Smooth as silk, South Yarra's Le Louvre salon decked out as Hermes luxury pop-up shop
A Hermès pop-up store has opened in South Yarra timed to accompany Melbourne’s spring racing carnival celebrations.
Not quite the full-on orange box, it's in the Le Louvre salon in stylish South Yarra, which attracts Melbourne’s style seekers.
The temporary store comes with a uniquely created silk scarf, designed by Bali Barret, deputy artistic director of women’s collections at Hermès, as homage to the Ballarat dressmaker Lillian Wightman, the founder of Le Louvre.
Bali Barret, created the Monsieur & Madame signature Hermes scarf design, integrating the signature ocelot print of style doyenne Miss Wainwright, who died two decades ago at 90.
Le Louvre, which offers fashion, art and design, is just off Chapel Street on Daly Street.
With its main display under its arched entrance, and two side windows, Australia's first Hermes pop-up follows similar pop-ups in Liberty of London in 2009, and then Colette in Paris.
In June this year the famous French luxury house opened a pop-up store of 80 square metres of retail space dedicated to its shoes at 8 rue de Sèvres in the 6th arrondissement of Paris.
It was in 2010 when Le Lourve, the Collins Street landmark, set up in South Yarra, having been on the Paris end of Collins Street since the 1930s but swallowed up by a high-rise tower.

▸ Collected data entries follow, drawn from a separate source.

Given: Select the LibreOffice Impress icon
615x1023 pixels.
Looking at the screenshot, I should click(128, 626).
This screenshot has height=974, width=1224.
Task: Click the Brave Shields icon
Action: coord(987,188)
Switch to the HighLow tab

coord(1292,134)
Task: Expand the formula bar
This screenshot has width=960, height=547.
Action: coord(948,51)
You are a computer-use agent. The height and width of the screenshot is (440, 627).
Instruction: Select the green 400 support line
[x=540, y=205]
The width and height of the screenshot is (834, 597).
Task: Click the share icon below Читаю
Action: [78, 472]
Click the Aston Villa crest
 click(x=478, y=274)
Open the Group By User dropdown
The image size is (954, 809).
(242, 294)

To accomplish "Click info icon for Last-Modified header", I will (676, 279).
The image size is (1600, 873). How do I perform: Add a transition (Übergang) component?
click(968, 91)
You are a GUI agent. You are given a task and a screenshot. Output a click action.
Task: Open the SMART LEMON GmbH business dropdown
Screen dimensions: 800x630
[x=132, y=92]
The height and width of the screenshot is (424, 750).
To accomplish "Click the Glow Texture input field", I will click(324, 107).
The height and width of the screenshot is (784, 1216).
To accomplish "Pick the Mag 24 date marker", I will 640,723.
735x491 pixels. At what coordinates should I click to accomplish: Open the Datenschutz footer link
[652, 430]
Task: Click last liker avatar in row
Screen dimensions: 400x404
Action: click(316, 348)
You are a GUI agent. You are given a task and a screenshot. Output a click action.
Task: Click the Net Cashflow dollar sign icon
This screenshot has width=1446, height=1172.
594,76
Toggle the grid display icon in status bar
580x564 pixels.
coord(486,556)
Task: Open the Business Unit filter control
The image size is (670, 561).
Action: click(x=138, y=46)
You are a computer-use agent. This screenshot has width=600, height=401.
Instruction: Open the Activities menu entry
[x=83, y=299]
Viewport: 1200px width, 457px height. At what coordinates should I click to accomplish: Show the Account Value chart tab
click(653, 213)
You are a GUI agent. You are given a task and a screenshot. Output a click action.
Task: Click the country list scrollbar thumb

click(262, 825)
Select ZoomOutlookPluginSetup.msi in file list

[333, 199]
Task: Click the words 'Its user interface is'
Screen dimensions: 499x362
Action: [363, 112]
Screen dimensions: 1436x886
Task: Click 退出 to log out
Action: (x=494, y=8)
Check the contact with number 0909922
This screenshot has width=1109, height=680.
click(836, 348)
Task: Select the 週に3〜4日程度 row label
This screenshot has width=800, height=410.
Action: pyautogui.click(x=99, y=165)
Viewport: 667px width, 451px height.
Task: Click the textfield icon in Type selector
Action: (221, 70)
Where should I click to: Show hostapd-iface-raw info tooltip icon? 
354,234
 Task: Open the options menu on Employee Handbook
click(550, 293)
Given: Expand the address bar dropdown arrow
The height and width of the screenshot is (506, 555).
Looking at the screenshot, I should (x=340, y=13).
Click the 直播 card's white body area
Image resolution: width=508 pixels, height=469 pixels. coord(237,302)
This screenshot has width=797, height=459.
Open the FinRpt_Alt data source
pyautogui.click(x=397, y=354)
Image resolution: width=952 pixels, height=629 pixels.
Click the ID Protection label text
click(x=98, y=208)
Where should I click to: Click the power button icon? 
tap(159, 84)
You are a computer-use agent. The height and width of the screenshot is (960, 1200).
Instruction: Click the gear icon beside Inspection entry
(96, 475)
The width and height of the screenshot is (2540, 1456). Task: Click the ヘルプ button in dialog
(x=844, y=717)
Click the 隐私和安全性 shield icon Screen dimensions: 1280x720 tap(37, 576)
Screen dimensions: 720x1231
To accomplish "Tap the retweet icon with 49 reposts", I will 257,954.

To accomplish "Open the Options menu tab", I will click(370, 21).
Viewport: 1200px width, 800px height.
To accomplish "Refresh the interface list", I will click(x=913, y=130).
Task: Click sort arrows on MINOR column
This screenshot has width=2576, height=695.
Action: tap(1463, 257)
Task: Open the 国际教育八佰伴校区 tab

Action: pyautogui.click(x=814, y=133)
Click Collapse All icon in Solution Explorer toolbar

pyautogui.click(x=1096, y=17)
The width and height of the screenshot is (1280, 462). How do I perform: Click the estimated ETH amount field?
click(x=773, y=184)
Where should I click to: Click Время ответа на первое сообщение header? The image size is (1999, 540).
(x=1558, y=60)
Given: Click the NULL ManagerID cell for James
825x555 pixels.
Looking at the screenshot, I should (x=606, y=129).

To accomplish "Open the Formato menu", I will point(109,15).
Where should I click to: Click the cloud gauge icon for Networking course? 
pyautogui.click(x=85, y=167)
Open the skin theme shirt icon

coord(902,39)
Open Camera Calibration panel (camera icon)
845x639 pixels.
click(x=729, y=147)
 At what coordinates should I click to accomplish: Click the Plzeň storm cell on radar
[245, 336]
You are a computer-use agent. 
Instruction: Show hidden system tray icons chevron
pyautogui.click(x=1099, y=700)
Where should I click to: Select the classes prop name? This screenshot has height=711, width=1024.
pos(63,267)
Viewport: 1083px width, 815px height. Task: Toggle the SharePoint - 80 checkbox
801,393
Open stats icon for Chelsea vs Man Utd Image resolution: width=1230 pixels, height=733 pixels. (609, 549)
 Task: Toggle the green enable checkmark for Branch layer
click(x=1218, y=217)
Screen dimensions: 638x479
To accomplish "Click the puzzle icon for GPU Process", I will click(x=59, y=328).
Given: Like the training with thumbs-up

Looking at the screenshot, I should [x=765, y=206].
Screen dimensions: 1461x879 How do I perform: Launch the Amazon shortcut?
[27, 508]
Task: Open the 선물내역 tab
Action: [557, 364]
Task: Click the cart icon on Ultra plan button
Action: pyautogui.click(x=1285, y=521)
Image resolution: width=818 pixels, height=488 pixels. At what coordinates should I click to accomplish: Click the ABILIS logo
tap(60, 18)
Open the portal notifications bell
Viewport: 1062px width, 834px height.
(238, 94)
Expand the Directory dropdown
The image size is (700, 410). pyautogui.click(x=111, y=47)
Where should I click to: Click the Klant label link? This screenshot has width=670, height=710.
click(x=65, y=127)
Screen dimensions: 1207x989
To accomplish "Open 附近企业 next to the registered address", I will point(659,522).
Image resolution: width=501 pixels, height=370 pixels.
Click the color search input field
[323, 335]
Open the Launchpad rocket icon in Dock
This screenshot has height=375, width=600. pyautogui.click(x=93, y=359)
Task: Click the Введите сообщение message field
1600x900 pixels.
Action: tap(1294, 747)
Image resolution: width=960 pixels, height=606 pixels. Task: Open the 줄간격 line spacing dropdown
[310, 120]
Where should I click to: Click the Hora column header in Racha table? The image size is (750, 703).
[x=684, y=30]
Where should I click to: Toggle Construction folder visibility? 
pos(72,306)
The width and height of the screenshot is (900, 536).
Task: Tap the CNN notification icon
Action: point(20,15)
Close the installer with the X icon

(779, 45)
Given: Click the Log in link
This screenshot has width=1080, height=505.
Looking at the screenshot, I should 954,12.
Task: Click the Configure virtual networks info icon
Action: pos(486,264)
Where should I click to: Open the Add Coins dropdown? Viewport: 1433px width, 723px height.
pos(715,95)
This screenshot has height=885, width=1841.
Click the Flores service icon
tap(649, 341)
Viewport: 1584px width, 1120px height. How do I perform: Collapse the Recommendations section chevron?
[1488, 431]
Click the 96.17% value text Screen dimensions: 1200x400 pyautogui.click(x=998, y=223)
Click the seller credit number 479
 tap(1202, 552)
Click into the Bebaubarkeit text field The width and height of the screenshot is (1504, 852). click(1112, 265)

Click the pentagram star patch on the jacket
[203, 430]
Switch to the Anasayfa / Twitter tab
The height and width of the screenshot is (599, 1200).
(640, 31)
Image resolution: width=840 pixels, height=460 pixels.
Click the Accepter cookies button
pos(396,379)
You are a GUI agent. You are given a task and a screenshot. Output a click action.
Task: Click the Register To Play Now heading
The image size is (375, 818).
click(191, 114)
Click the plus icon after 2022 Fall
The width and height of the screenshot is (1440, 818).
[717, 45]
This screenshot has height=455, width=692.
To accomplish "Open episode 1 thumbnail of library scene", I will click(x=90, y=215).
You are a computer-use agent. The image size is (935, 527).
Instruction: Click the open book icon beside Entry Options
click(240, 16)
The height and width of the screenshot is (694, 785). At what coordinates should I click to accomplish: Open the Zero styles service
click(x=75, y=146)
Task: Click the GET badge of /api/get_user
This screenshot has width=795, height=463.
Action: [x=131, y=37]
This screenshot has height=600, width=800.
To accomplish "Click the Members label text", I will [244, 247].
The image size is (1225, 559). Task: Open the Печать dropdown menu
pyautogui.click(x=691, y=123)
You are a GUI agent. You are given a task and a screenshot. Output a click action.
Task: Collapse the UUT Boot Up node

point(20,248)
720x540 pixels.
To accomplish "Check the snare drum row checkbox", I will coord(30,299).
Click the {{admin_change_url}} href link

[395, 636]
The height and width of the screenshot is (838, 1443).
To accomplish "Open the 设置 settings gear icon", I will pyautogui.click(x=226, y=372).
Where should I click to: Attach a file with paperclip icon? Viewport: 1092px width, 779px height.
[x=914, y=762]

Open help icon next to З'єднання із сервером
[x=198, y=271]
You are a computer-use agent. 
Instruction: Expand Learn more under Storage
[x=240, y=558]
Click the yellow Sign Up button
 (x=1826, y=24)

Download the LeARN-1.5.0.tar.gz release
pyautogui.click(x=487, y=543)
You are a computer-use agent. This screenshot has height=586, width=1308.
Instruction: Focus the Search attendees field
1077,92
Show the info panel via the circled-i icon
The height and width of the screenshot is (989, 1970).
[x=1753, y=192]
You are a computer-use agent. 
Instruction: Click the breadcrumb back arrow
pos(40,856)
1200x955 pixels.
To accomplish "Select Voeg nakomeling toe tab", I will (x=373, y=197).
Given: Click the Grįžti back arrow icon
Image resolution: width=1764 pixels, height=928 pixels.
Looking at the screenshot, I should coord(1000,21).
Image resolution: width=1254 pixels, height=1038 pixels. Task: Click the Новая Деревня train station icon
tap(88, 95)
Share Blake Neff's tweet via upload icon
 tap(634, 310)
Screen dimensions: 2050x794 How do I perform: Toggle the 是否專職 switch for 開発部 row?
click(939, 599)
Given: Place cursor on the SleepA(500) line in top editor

Its owner, Georgina Weir, and her colleague Amelia Coote, the daughter of the late famous former Melbourne interior designer John Coote, worked with Domenic Ridolfi, director of Ridolfi Architects, to transform the two-storey 1920s red brick shell that had been originally used by the tramways.
The shop is bordered by the Deague family's art series hotel, The Olsen, on one side and another site where the China-based builder LYZ Property Group has its 20-level, 432-unit development site for the apartment tower called Lucia.